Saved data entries
::::::::

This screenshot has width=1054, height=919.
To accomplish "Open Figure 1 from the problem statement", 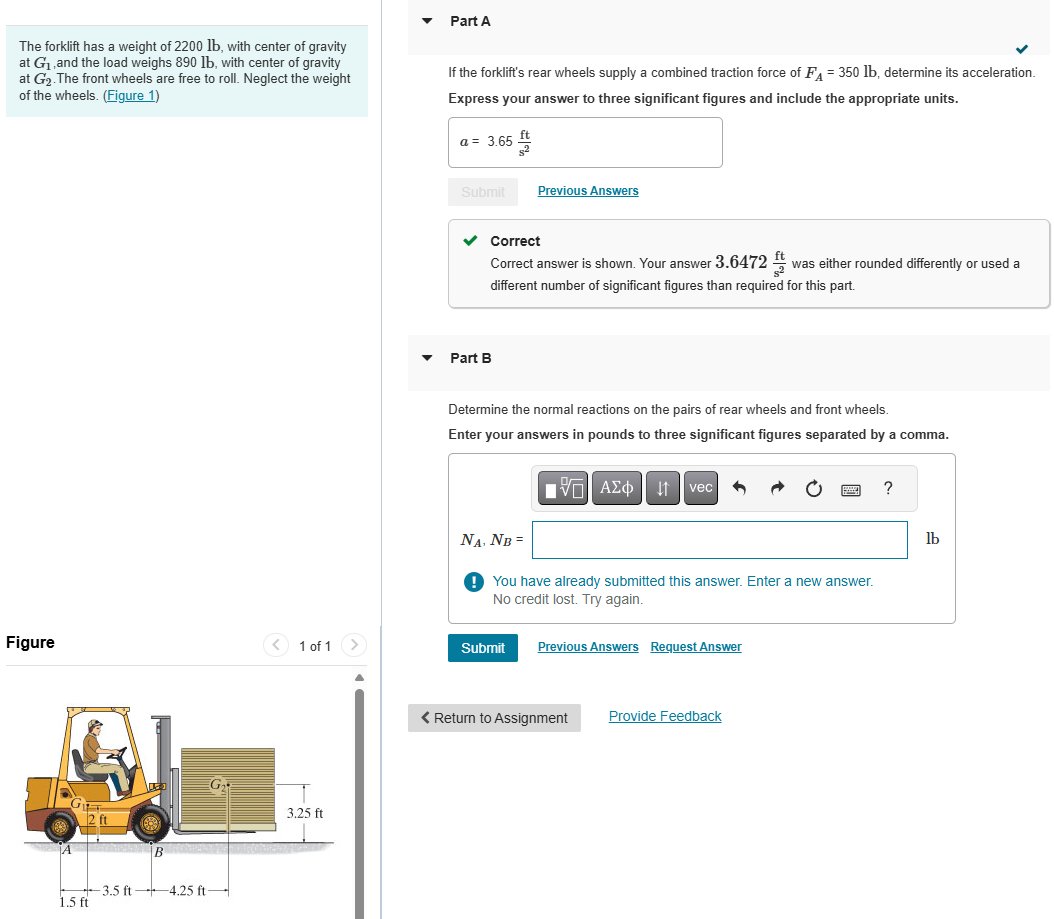I will (130, 95).
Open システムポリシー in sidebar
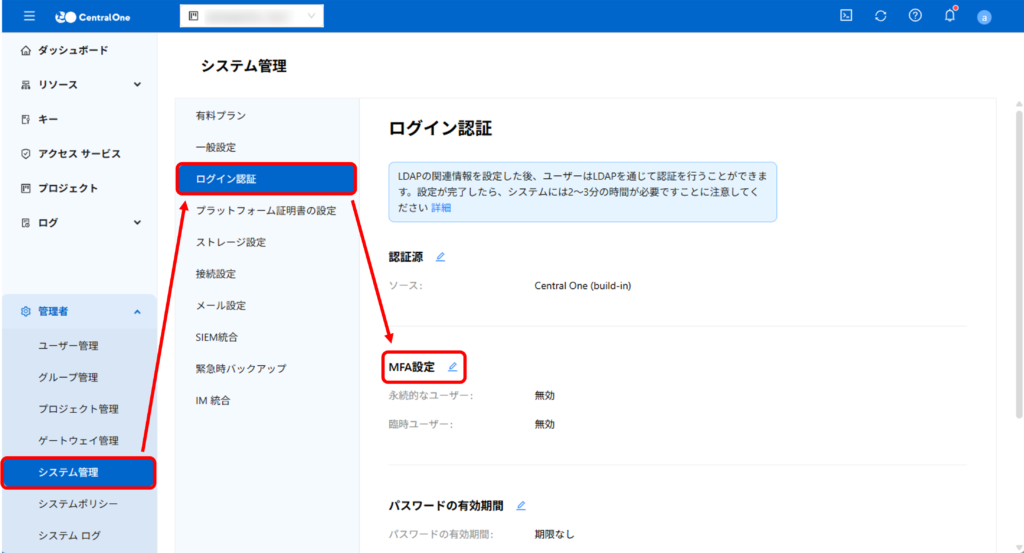The height and width of the screenshot is (553, 1024). (78, 503)
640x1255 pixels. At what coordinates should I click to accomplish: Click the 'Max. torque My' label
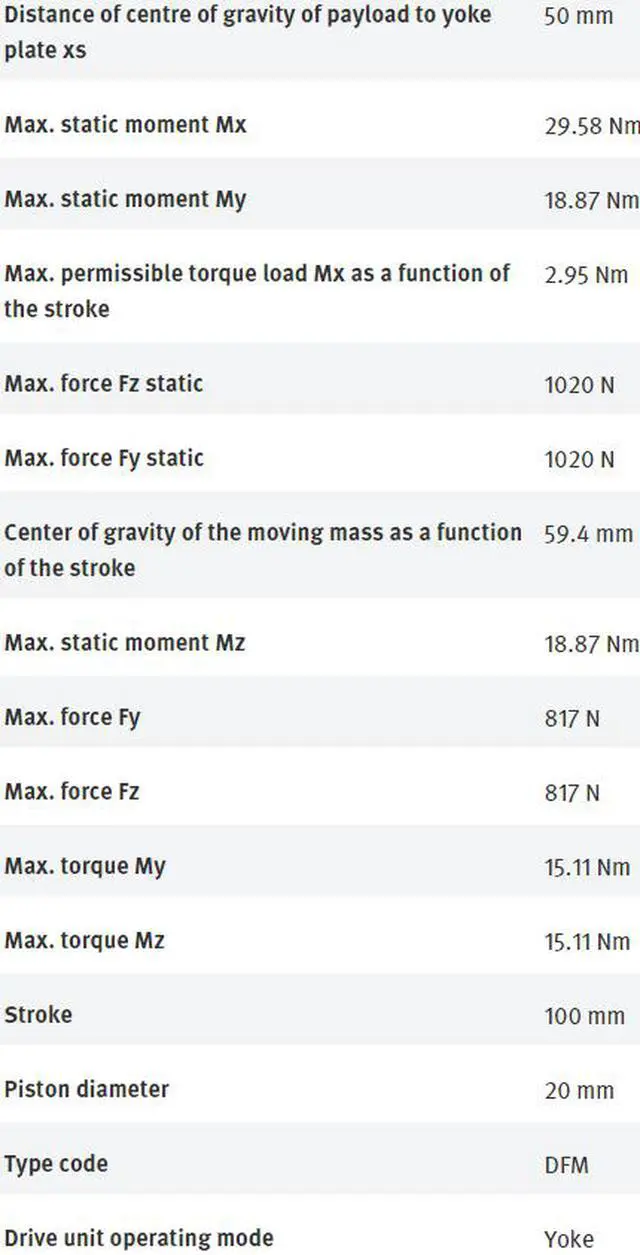pyautogui.click(x=85, y=866)
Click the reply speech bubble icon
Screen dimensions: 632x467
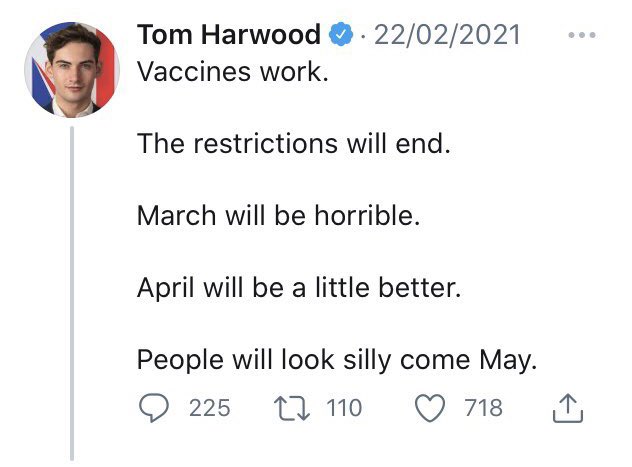click(x=154, y=408)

::::::::

Exercise requirements » Word for word, copy the lines from the one with "640x1255 pixels. At" through the end of the entries above, and do not include any picture.

Expected answer »
640x1255 pixels. At what coordinates should I click to accomplish: Click the 'Max. torque My' label
pyautogui.click(x=85, y=866)
Click the reply speech bubble icon
Screen dimensions: 632x467
click(x=154, y=408)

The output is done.